_WHAT YOU WILL DO_.
Copy exactly, no pictures: every line from the one that contains "建物解体・土木関係 (256, 1595)" through the end of the entries below.

PROVIDED DATA START

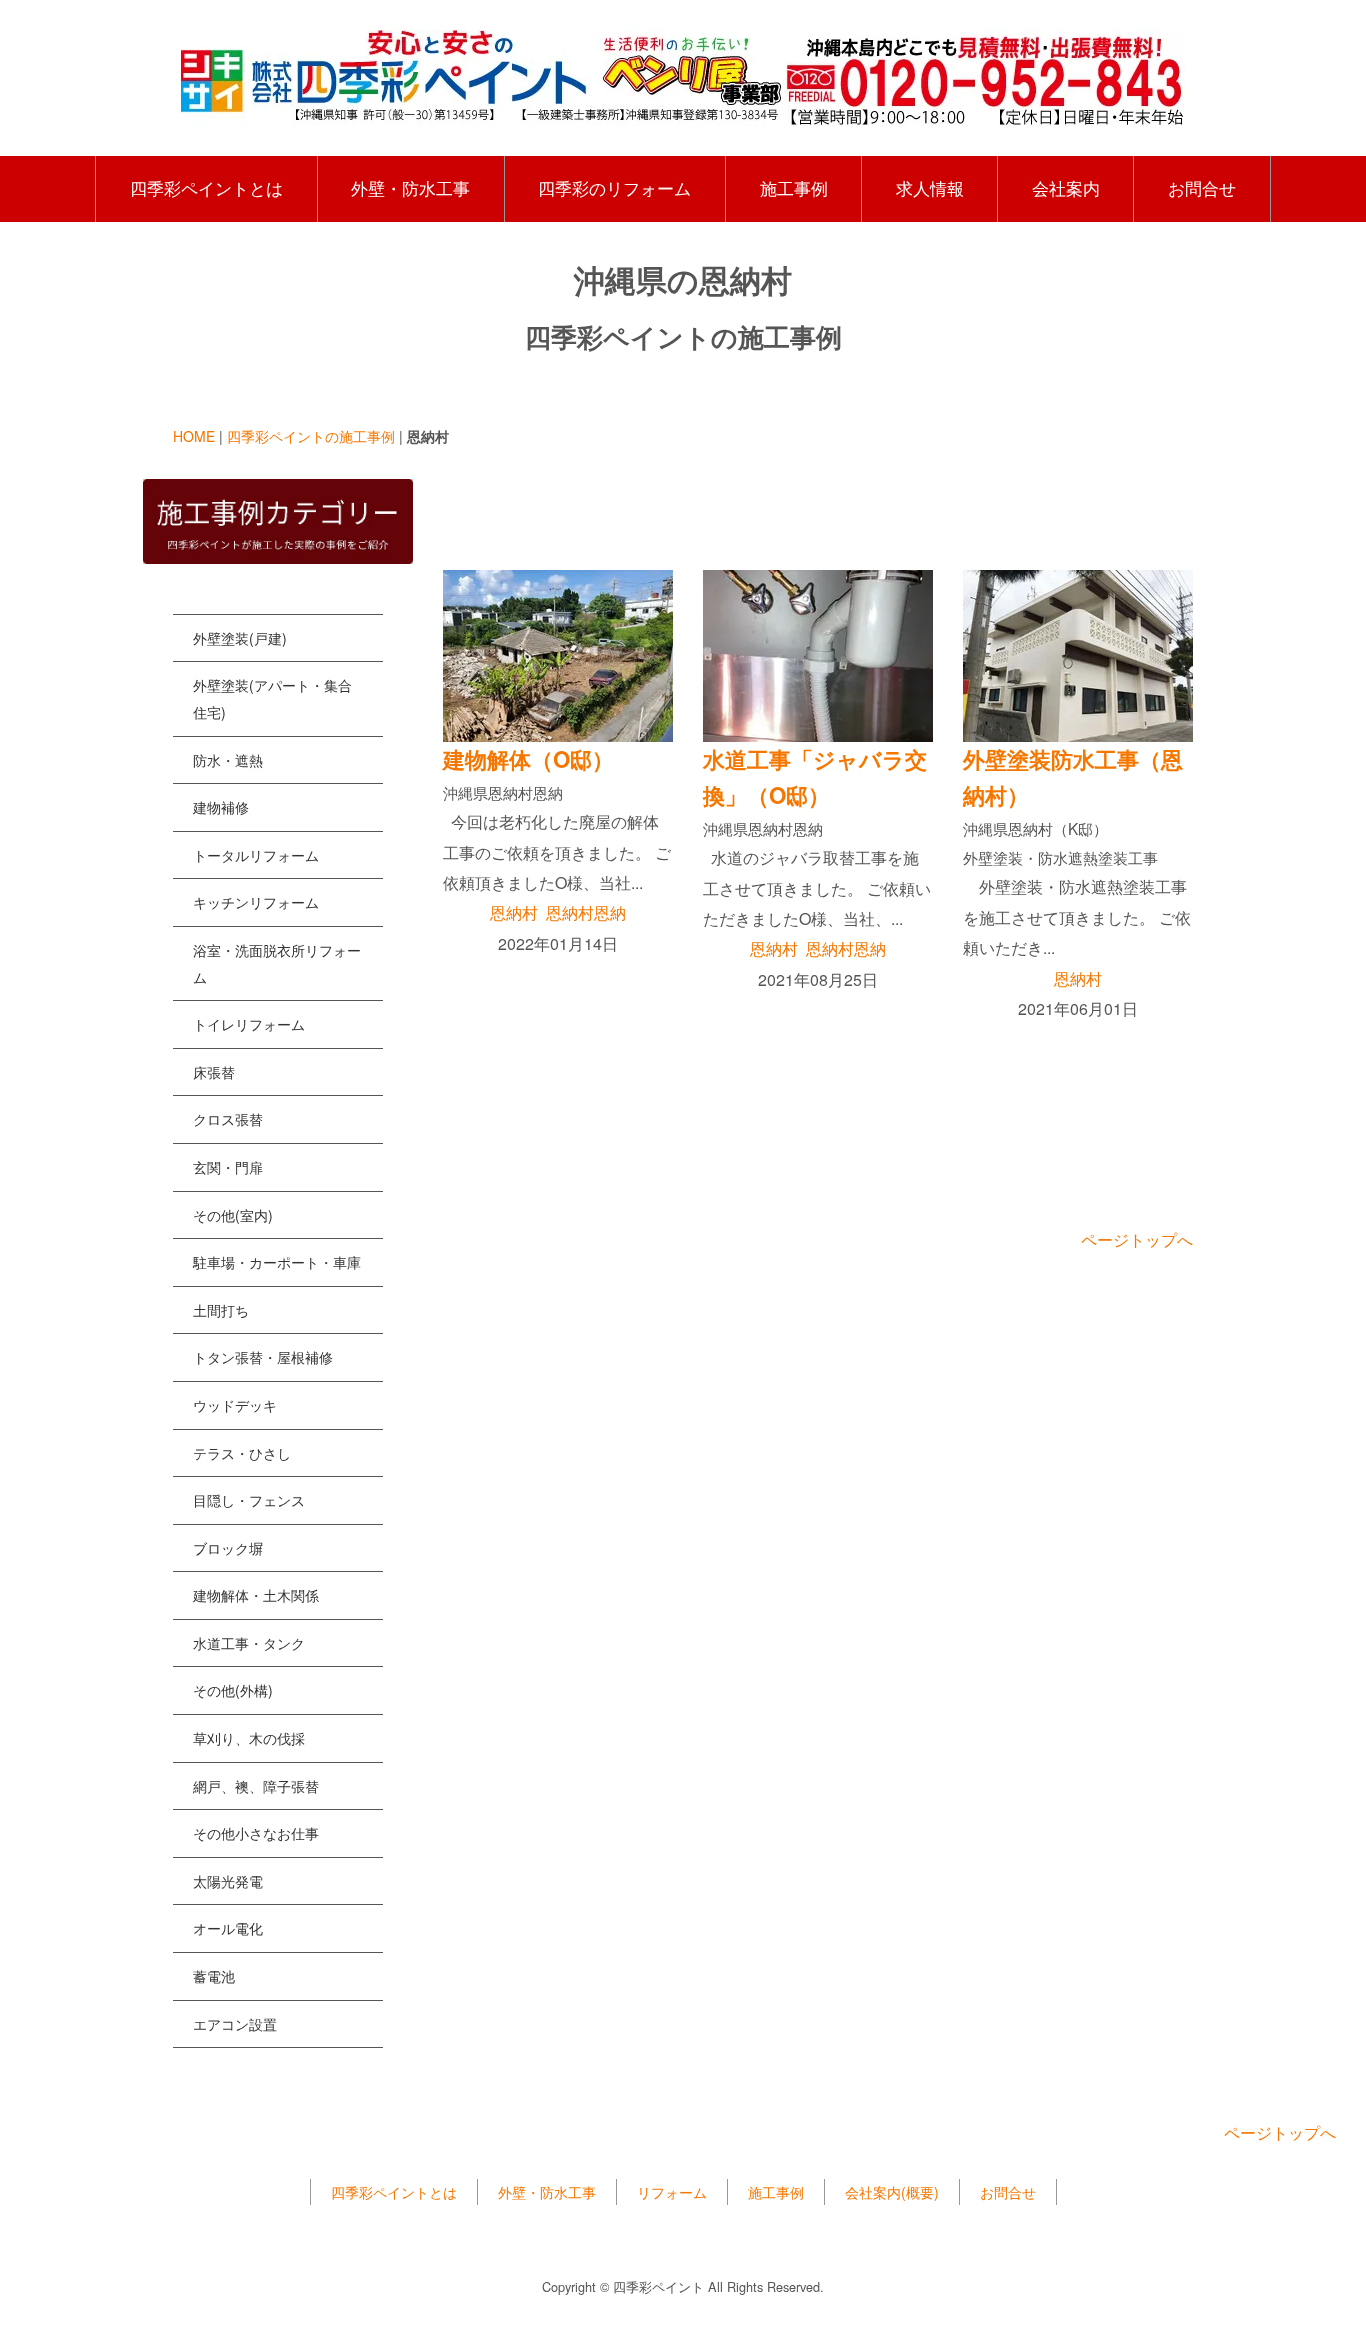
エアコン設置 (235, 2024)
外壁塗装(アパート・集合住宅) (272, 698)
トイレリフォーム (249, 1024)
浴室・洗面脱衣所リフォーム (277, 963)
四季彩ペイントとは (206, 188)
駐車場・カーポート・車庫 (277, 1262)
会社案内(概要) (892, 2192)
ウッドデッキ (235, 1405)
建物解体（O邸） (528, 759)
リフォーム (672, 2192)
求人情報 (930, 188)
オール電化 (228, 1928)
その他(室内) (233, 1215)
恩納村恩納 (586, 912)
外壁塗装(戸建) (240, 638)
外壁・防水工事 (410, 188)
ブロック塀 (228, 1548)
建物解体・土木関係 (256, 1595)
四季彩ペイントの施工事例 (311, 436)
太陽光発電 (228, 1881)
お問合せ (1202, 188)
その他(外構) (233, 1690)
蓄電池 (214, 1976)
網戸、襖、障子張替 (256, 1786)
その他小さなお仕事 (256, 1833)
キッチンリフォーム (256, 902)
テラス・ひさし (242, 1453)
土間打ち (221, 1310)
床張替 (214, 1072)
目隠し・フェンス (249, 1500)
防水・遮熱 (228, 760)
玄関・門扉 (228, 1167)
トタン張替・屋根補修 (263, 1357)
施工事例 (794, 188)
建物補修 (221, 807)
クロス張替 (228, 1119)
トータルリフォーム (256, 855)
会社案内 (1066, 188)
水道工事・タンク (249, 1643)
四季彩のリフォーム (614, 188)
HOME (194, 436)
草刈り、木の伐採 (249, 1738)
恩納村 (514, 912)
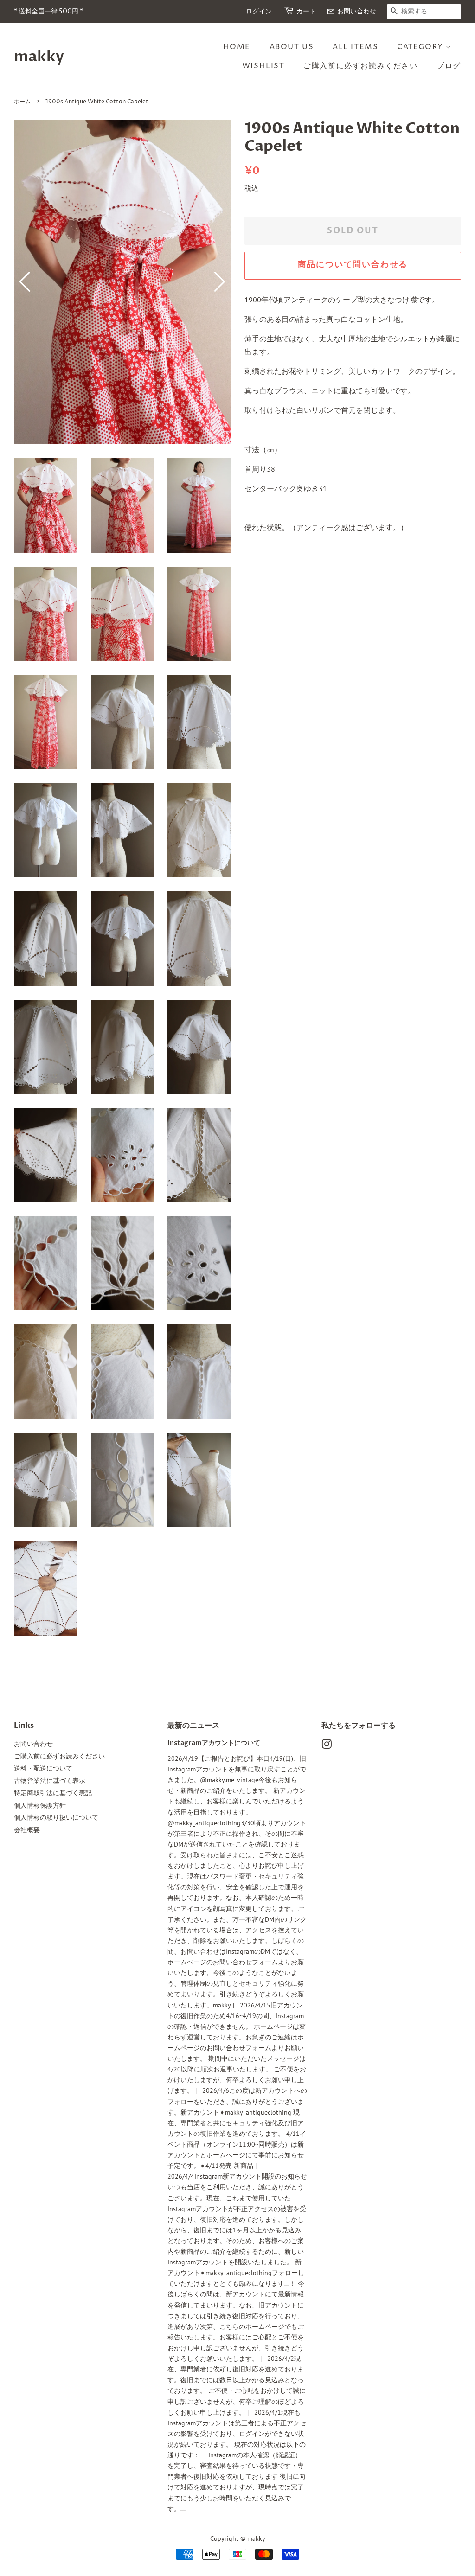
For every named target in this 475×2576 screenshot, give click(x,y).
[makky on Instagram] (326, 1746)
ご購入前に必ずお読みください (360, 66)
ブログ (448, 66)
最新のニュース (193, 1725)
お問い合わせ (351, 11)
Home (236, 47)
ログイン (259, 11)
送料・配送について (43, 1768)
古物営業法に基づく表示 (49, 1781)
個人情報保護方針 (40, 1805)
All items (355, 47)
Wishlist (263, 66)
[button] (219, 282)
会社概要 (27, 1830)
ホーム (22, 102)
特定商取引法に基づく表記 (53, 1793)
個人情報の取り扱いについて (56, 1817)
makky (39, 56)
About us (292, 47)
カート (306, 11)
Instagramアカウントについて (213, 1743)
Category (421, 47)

PROVIDED DATA END

_OUTPUT FOR THIS EXERCISE_.
建物解体・土木関係 (256, 1595)
四季彩ペイントの施工事例 (311, 436)
太陽光発電 (228, 1881)
お問合せ (1202, 188)
その他(外構) (233, 1690)
蓄電池 (214, 1976)
網戸、襖、障子張替 (256, 1786)
その他小さなお仕事 (256, 1833)
キッチンリフォーム (256, 902)
テラス・ひさし (242, 1453)
土間打ち (221, 1310)
床張替 (214, 1072)
目隠し・フェンス (249, 1500)
防水・遮熱 (228, 760)
玄関・門扉 (228, 1167)
トタン張替・屋根補修 (263, 1357)
施工事例 (794, 188)
建物補修 (221, 807)
クロス張替 (228, 1119)
トータルリフォーム (256, 855)
会社案内 (1066, 188)
水道工事・タンク (249, 1643)
四季彩のリフォーム (614, 188)
HOME (194, 436)
草刈り、木の伐採 (249, 1738)
恩納村 (514, 912)
For every named target in this 475×2576 screenshot, give click(x,y).
[makky on Instagram] (326, 1746)
ご購入前に必ずお読みください (360, 66)
ブログ (448, 66)
最新のニュース (193, 1725)
お問い合わせ (351, 11)
Home (236, 47)
ログイン (259, 11)
送料・配送について (43, 1768)
古物営業法に基づく表示 (49, 1781)
個人情報保護方針 (40, 1805)
All items (355, 47)
Wishlist (263, 66)
[button] (219, 282)
会社概要 (27, 1830)
ホーム (22, 102)
特定商取引法に基づく表記 (53, 1793)
個人情報の取り扱いについて (56, 1817)
makky (39, 56)
About us (292, 47)
カート (306, 11)
Instagramアカウントについて (213, 1743)
Category (421, 47)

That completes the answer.